The life cycle of production of similar machines begins with pre-production. This is followed by the stage of development and the beginning of industrial production, then comes the stage of increasing production volume. The subsequent stage of sustainable production of machines is characterized by the greatest economic effect. This stage lasts the longest. Then comes a period of decline in sales and production of cars. The phase of decommissioning completes the life cycle of machine production.

The life cycle of a machine as a product begins with the end of its production and ends with the loss of the necessary consumer properties. The most important stage of this life cycle is the implementation stage, which includes storage, transportation, installation, startup and debugging of the machine.

The above life cycles are taken into account when studying organizational issues of production, distribution, operation, disposal, etc.

1.5. The most important blocks of the machine

Any machine has a very specific set of basic functional parts (blocks). In this case, the term block refers to a part of a machine, which is a group of functionally combined elements. Structure is the general, qualitatively defined and relatively stable structure of the object under consideration (in our consideration, a machine). Today's most common machines that perform mechanical work include the following structural components.

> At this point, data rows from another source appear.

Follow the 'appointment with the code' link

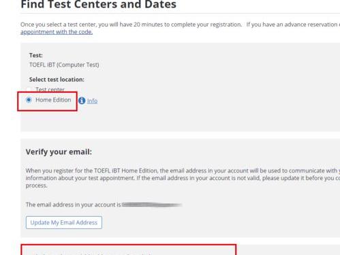(x=57, y=32)
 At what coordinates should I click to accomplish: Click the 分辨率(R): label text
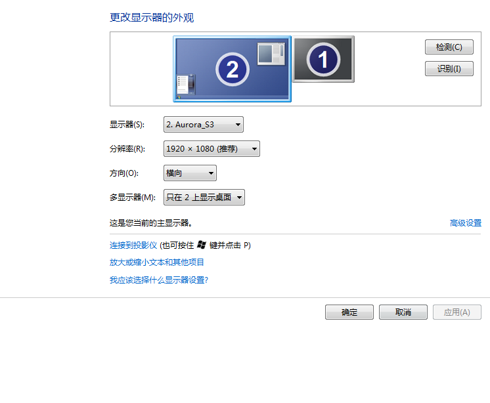[127, 149]
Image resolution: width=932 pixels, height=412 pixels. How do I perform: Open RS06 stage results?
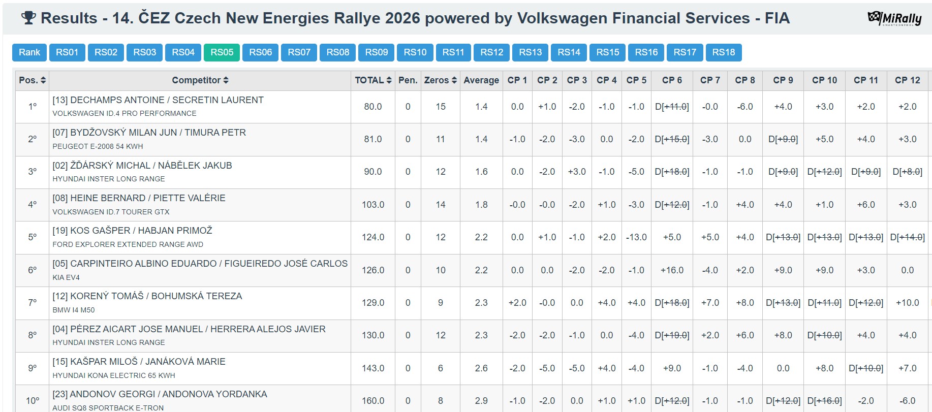(x=260, y=52)
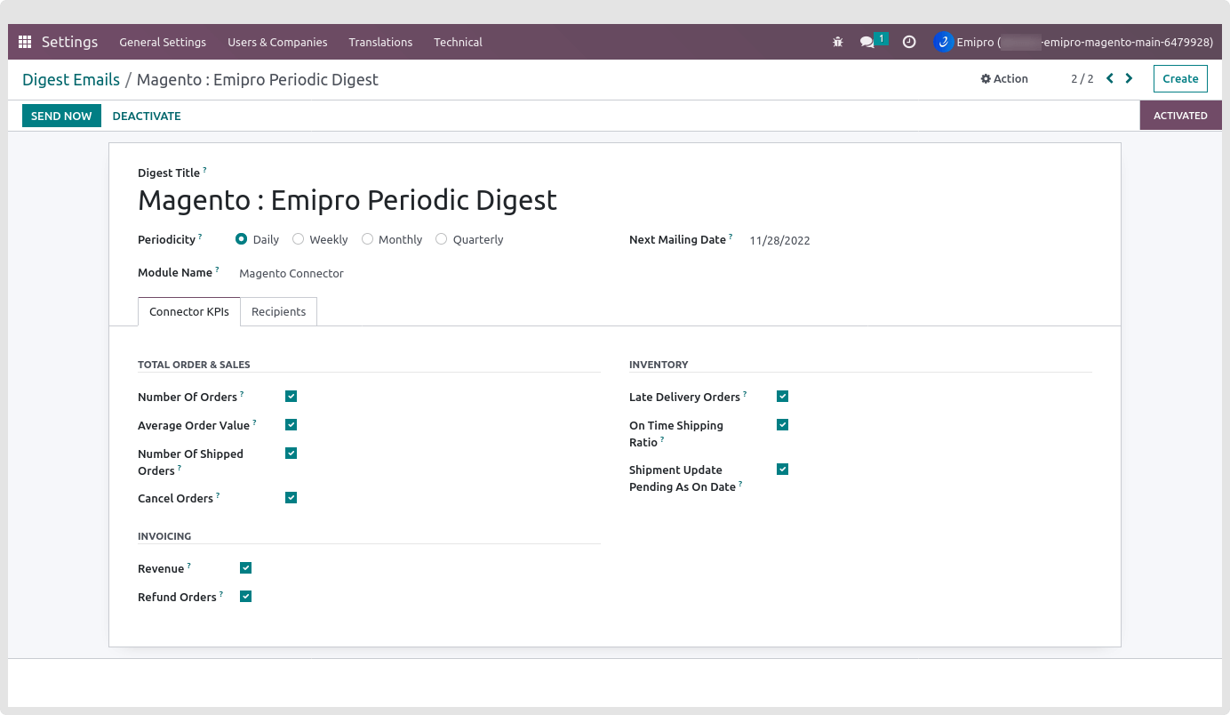1230x715 pixels.
Task: Toggle the Late Delivery Orders checkbox
Action: tap(782, 397)
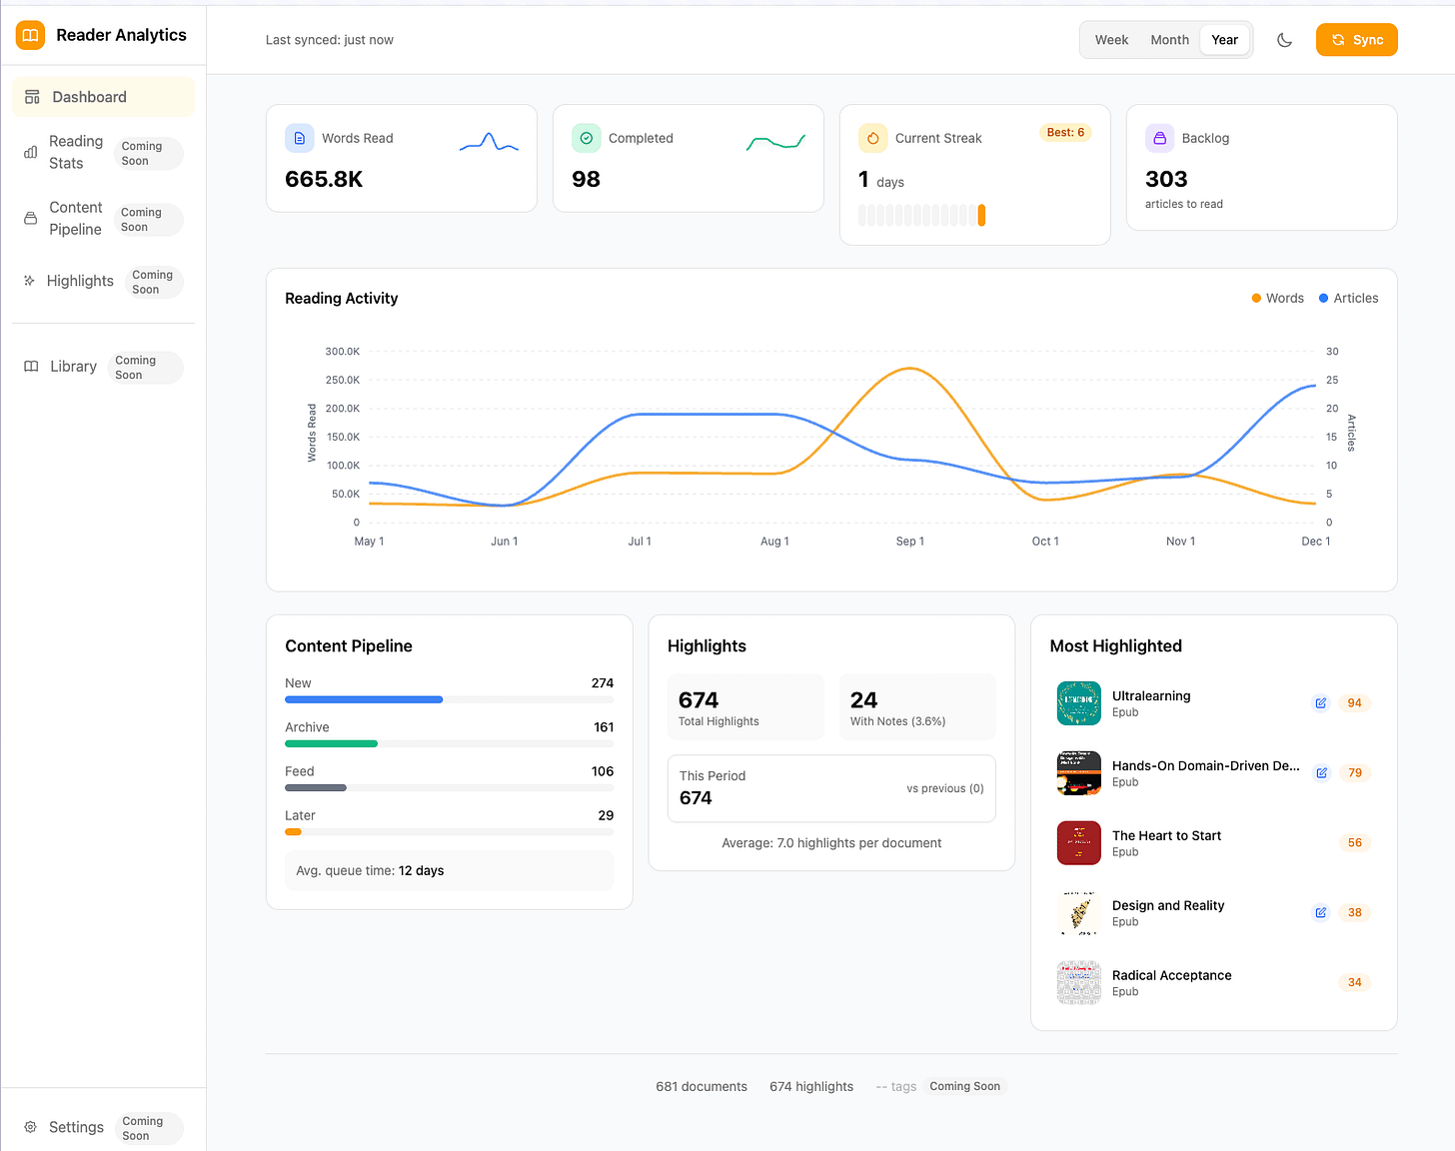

1. The important part of the machine is worker (executive)organ, by which the machine performs work useful to us. It is argued that all other parts of the machine - the engine, transmission mechanism and work control devices - are secondary, since they are designed to ensure that the working body can perform the necessary movements and transmit the necessary forces.

The concept of a working body has a larger volume and content than the concept of a tool. So, for example, the working part of a lathe is a spindle on which a chuck is installed for fastening the part, and a support that moves the cutter during operation. In this case, the tool of operation of the machine (lathe), which is part of the working body and directly affects the body being processed, is the cutter.

2. Engine, driving the working element.

3. Transmission mechanism(transmission) serves to transform and transmit movement from the engine to the working body of mechanical machines.

4. Control devices, serving to control the operation of the machine.

5. Finally, all the above parts of the machine are connected together. For this purpose, each machine has frame (body).

However, we note once again that what was stated above about the components of machines applies to mechanical machines. But we know that there are machines that influence material objects by chemical, electrical, electrophysical (electric spark), light beam (lasers), electrochemical, magnetic, electromagnetic and other methods. On the other hand, there are machines that work not with material objects, but with certain processes of the world external to them. These are energy machines that convert and produce the energy we need, as well as control machines of complex technical systems and various computers. It is clear that the structure of machines that perform not only mechanical work or perform non-mechanical work has a significant, but not fundamentally important, difference from the structure of machines that perform mechanical work. This means that it is possible and necessary to identify the main blocks (the most important and indispensable parts) of any machines and establish their relationship (structure).

First, we list the main blocks of the machine, regardless of its principle of operation and design. The first, central and predetermining essence of the machine is, apparently, the block of energy conversion into the forms of movement of the material tools of the machine necessary for the implementation of work. Next we should name the block for receiving external energy or energy carriers, as well as the block for receiving information, converting it and transmitting control actions to all other blocks of the machine. The energy of one or another form of motion of matter, converted in the main organ (block) of the machine, is transferred by special devices (block of devices) to the executive (working) organ, which includes a receiver of the work object and a device that ensures the delivery of the finished product (the result of the machine’s operation).